RECORDED INFORMATION:
□ □ □

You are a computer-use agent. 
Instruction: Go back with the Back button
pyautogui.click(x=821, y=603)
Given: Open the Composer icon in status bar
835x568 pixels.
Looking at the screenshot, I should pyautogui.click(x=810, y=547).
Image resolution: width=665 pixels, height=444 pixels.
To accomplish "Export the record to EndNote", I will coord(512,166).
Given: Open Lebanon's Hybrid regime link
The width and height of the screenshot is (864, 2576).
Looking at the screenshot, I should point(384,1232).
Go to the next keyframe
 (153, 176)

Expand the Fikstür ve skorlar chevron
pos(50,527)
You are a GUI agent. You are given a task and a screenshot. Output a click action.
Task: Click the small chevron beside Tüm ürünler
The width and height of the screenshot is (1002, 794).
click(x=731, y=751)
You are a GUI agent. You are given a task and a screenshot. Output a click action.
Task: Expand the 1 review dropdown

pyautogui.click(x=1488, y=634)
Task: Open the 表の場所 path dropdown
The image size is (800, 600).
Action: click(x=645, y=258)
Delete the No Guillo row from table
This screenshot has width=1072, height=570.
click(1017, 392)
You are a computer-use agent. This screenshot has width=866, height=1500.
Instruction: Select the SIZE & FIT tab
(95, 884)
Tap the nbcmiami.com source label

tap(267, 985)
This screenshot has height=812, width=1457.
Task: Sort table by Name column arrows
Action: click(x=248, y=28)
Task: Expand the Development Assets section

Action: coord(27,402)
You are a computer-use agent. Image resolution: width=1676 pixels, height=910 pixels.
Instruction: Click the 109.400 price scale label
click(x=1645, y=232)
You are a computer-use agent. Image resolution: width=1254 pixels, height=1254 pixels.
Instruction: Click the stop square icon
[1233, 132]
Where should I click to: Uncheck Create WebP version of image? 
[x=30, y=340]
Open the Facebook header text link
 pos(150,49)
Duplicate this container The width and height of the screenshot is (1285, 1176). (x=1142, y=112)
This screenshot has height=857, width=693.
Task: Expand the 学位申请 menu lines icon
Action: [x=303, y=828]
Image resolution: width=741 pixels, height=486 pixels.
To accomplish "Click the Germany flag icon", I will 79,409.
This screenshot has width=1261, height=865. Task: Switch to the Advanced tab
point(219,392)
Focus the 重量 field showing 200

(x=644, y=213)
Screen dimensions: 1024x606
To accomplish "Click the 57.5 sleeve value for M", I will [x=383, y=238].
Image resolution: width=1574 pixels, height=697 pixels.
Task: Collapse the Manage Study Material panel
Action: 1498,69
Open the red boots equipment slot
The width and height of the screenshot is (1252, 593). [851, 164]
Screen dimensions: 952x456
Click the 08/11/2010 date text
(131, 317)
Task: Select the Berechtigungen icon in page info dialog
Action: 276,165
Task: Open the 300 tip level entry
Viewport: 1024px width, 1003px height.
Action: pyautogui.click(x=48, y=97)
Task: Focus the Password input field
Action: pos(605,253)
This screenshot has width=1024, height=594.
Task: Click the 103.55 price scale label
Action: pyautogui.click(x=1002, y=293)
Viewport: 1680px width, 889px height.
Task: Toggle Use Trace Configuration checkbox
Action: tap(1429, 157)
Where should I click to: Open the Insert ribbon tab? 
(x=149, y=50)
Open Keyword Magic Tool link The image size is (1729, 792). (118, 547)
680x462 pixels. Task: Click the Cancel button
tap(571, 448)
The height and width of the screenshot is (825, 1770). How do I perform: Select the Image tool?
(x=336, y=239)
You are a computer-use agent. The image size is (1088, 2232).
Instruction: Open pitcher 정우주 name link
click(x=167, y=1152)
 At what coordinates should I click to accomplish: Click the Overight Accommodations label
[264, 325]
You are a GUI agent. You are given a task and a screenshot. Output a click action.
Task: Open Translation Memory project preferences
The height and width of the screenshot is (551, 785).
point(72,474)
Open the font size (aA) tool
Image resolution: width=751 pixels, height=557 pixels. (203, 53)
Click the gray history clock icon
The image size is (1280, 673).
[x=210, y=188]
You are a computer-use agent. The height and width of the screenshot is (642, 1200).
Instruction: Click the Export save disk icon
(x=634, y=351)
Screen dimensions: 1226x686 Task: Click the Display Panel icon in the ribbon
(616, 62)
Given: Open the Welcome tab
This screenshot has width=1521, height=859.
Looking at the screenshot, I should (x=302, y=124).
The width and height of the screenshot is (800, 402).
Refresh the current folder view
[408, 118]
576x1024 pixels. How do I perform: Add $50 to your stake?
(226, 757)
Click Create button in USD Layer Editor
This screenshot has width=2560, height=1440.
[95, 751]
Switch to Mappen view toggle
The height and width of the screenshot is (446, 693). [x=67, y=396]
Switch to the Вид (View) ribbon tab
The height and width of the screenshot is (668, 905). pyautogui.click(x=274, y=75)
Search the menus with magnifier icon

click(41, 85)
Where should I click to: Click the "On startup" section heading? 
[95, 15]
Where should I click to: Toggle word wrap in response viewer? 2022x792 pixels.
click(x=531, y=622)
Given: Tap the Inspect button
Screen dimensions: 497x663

□ □ □

TASK REQUIREMENTS: Every line from the first entry to the line containing "Given: Open Lebanon's Hybrid regime link" should be transcribed exactly, and nothing beyond it.

ANSWER BOX:
You are a computer-use agent. 
Instruction: Go back with the Back button
pyautogui.click(x=821, y=603)
Given: Open the Composer icon in status bar
835x568 pixels.
Looking at the screenshot, I should pyautogui.click(x=810, y=547).
Image resolution: width=665 pixels, height=444 pixels.
To accomplish "Export the record to EndNote", I will coord(512,166).
Given: Open Lebanon's Hybrid regime link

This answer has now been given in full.